YOUR GOAL - Exactly the lines from the one containing "Click the YouTube icon in the top bar" through the end of the data, and nothing more, should be retyped; pictures stay out.

(Screenshot grounding data)

*** Begin section ***

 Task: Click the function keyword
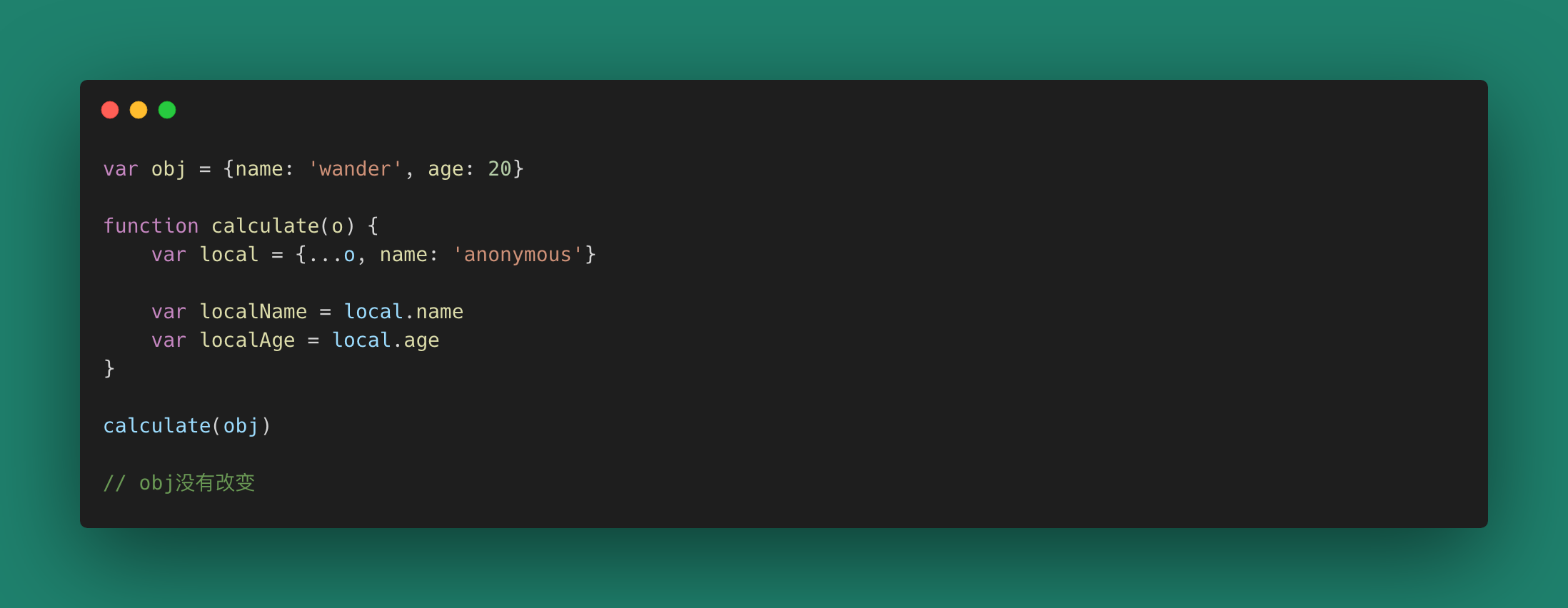(151, 226)
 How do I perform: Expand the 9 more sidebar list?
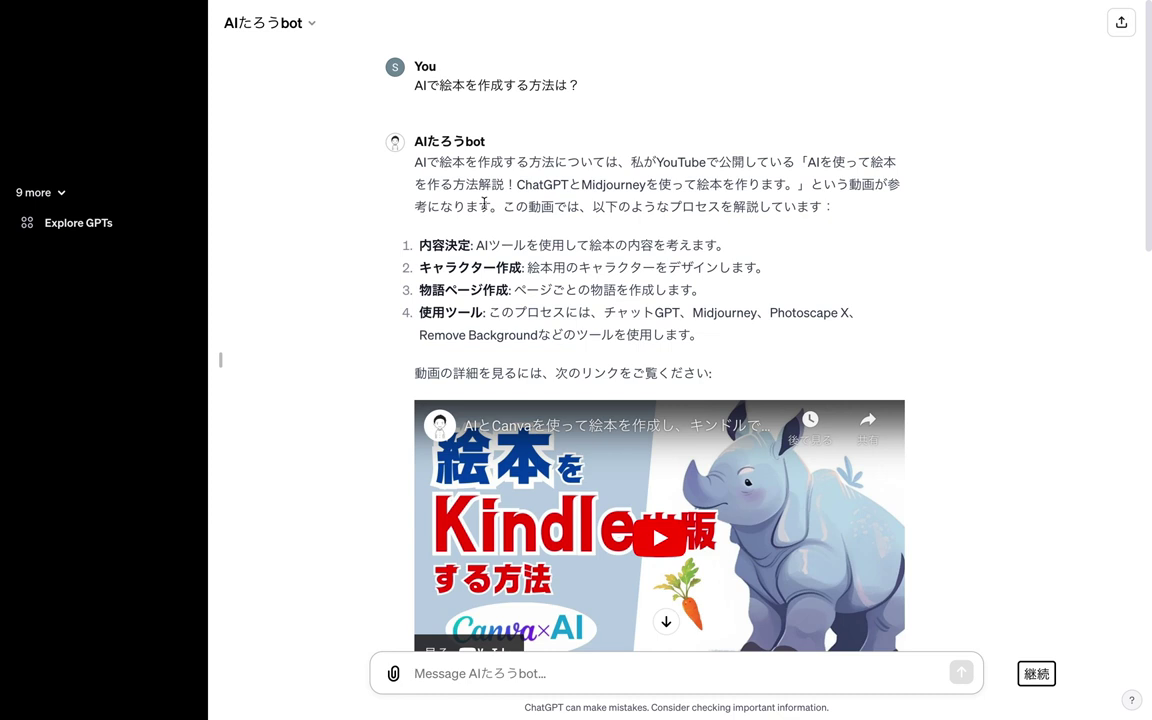[x=40, y=192]
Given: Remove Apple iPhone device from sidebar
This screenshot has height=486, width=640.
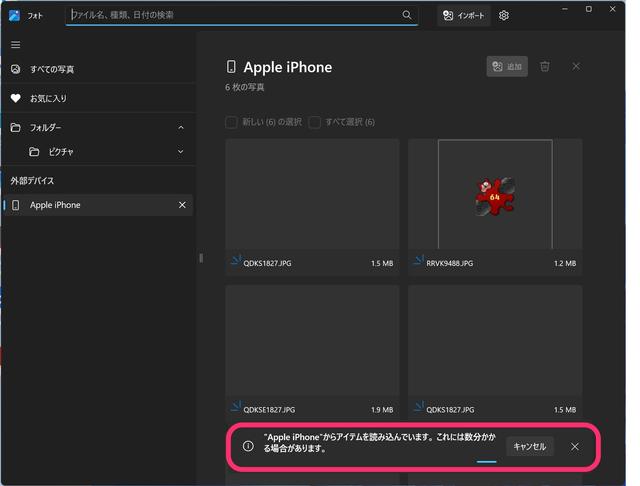Looking at the screenshot, I should (181, 205).
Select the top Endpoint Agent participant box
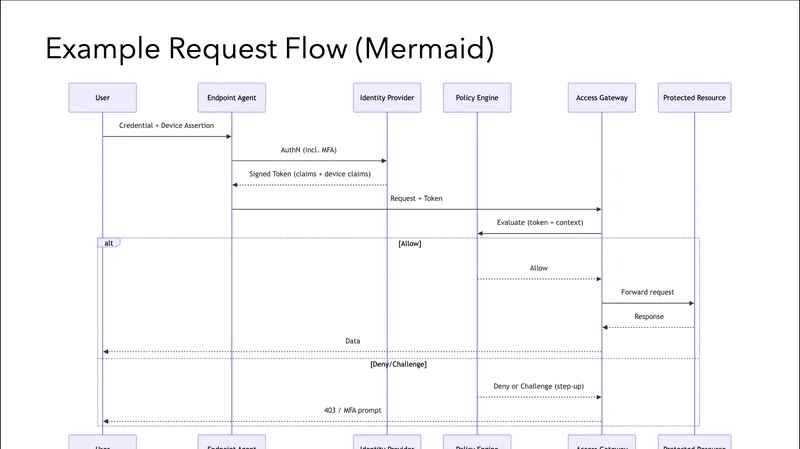Screen dimensions: 800x449 [x=232, y=97]

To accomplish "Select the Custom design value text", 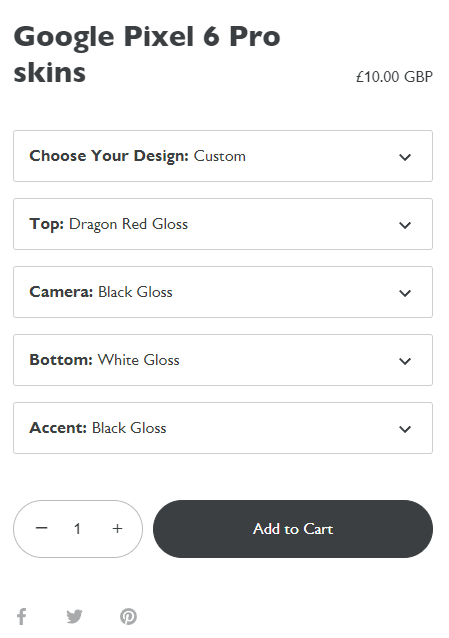I will click(219, 156).
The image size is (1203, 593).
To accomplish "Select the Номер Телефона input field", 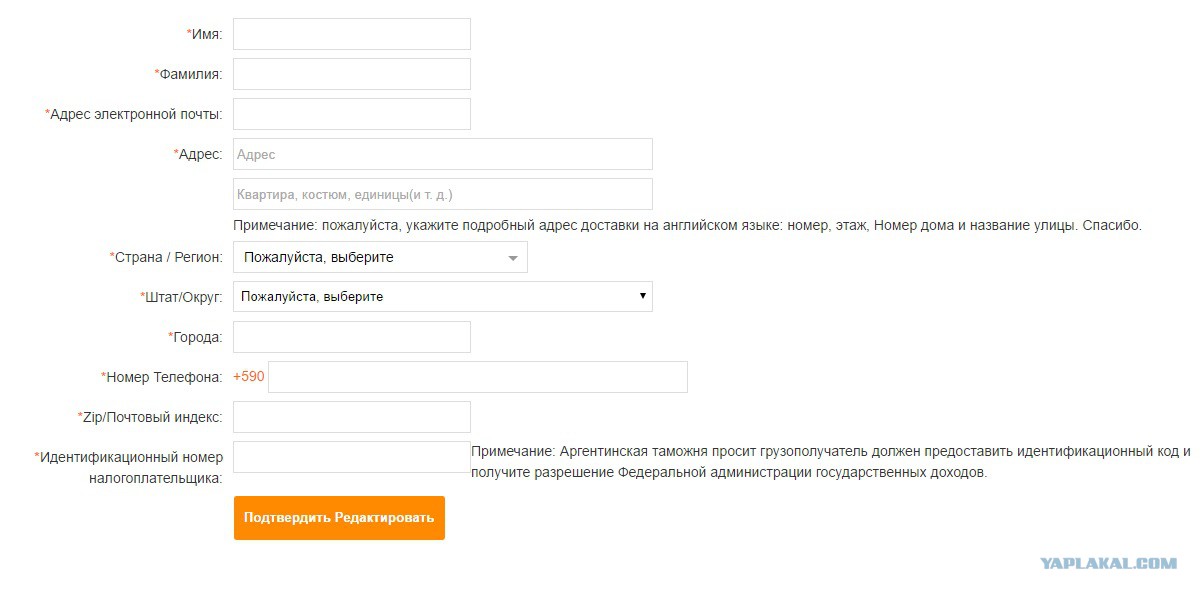I will point(478,377).

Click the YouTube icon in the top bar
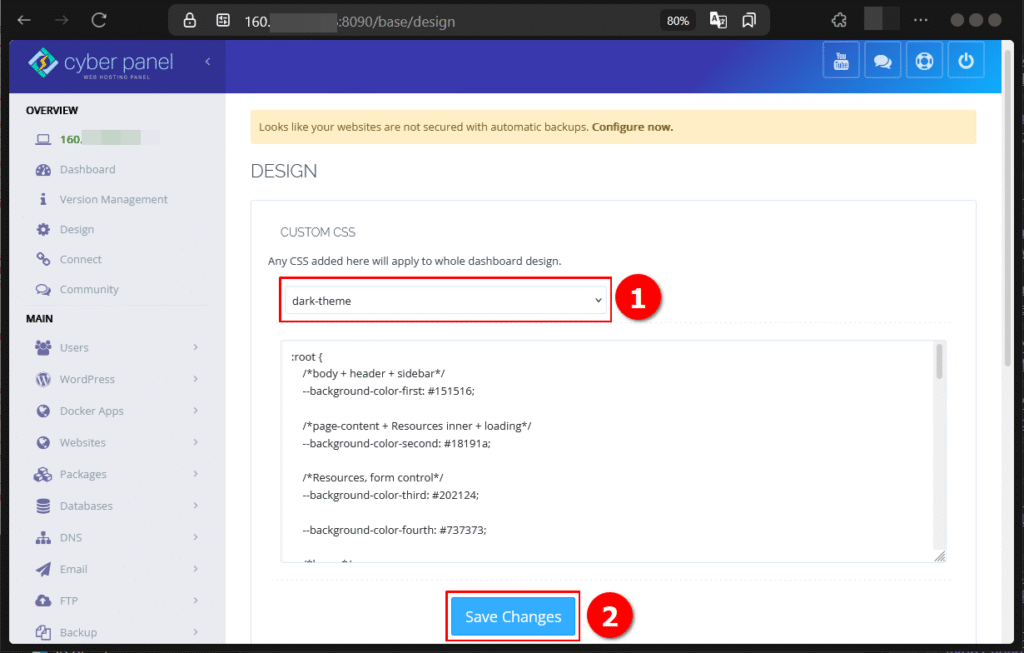841,59
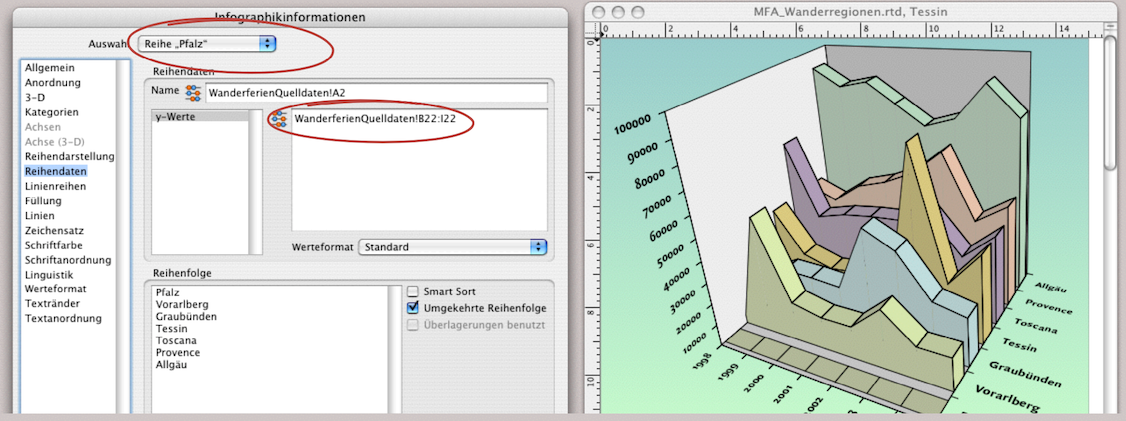Click the y-Werte entry in the list

coord(176,118)
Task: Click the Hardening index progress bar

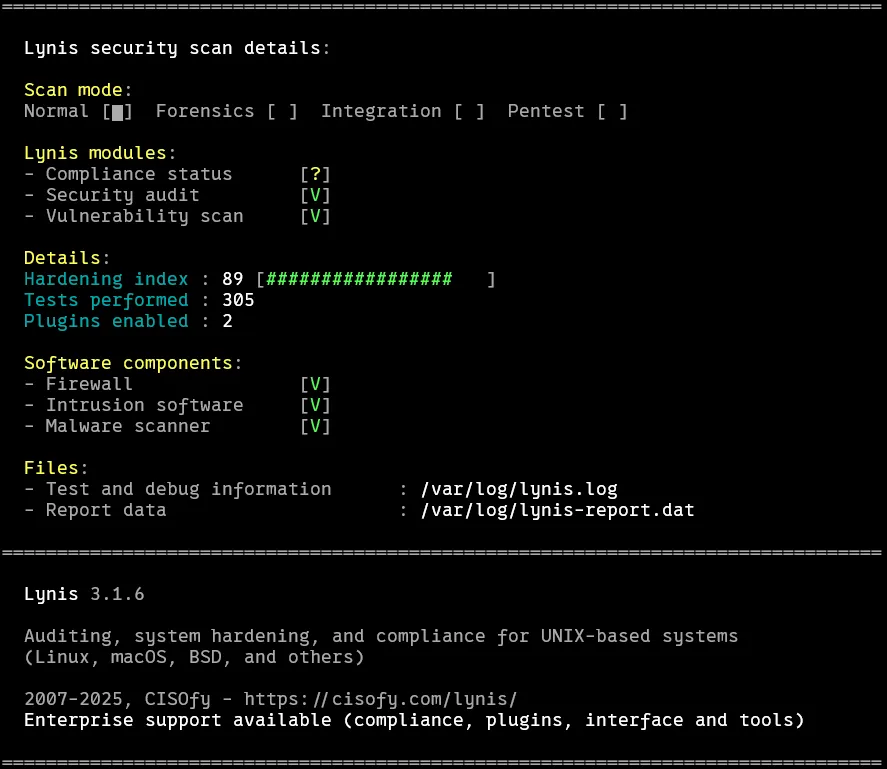Action: click(376, 280)
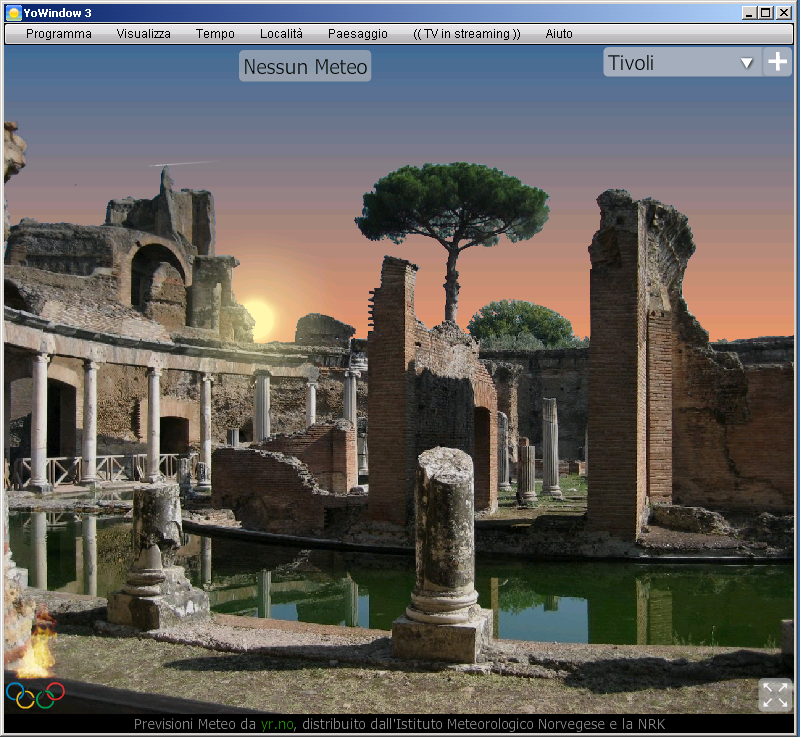
Task: Click the Nessun Meteo button
Action: click(305, 67)
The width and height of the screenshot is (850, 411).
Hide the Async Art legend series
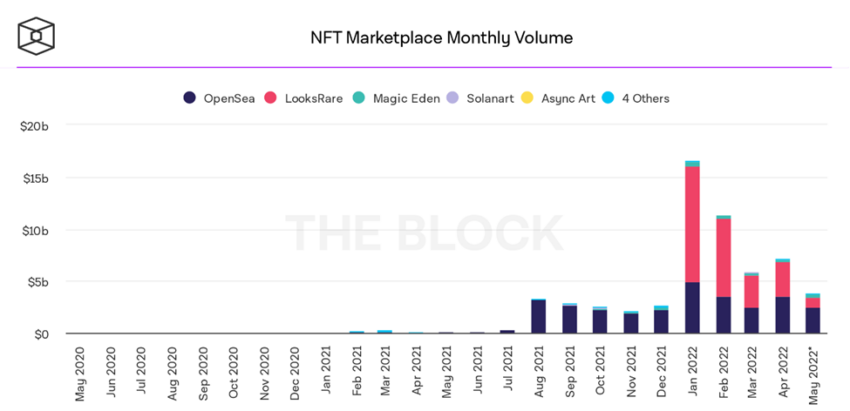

*** End section ***

TASK SOLUTION -
Click the YouTube icon in the top bar
841,59
Click the y-Werte entry in the list

coord(176,118)
Task: Click the Hardening index progress bar

Action: click(376, 280)
Task: Click the Nessun Meteo button
Action: click(305, 67)
The width and height of the screenshot is (850, 411).
Hide the Async Art legend series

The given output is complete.